**Exercise**
From the passage on frequent subway and bus service, list the stations it calls the most valuable local/express transfer points.

Running all trains on the same takt also means timed connections. Trains that run every 5 or 6 minutes can routinely be timetabled to be at predictable places at predictable times, which facilitates local/express transfers on branches, for example in Southern Brooklyn. Even trunk transfers can be timed – 3-minute trains can still run on a timetable, and the most valuable transfers are local/express ones at 96th/Broadway, 125th/St. Nicholas, and 125th/Lex, all far enough north so as to not have the huge tidal crowds of Times Square or Grand Central.

What would it take?

On the buses, just good redesign, as long as the city is willing to exclude Staten Island from the six-minute city. In Queens, some increase in bus service is probably warranted.

On the subway, this requires on the order of 110-120 million revenue train-km a year, which is 1 billion car-km. The current figure is 560 million car-km/year. There is a lot of unnecessary expenditure on the subway, but fixing that requires something a lot deeper than a bus redesign. The cut in operating costs would be to levels that are well within first-world levels, and some of it would just come from better off-peak service making crew scheduling easier, without split shifts or wasted time. But it does require serious changes, especially in maintenance.

**Data provided**
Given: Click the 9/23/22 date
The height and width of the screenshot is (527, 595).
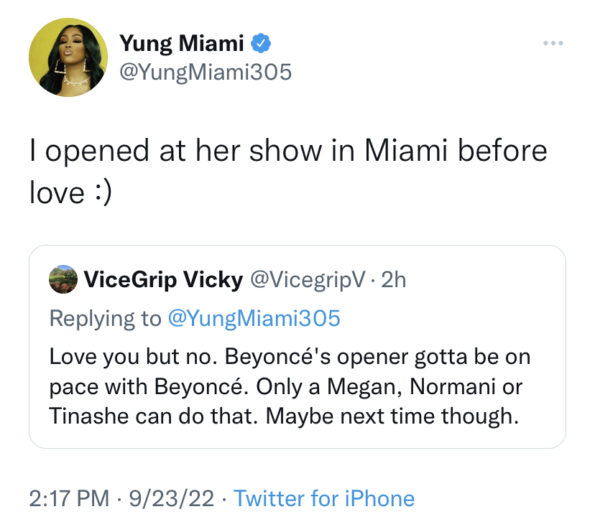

**Result**
96th/Broadway, 125th/St. Nicholas, and 125th/Lex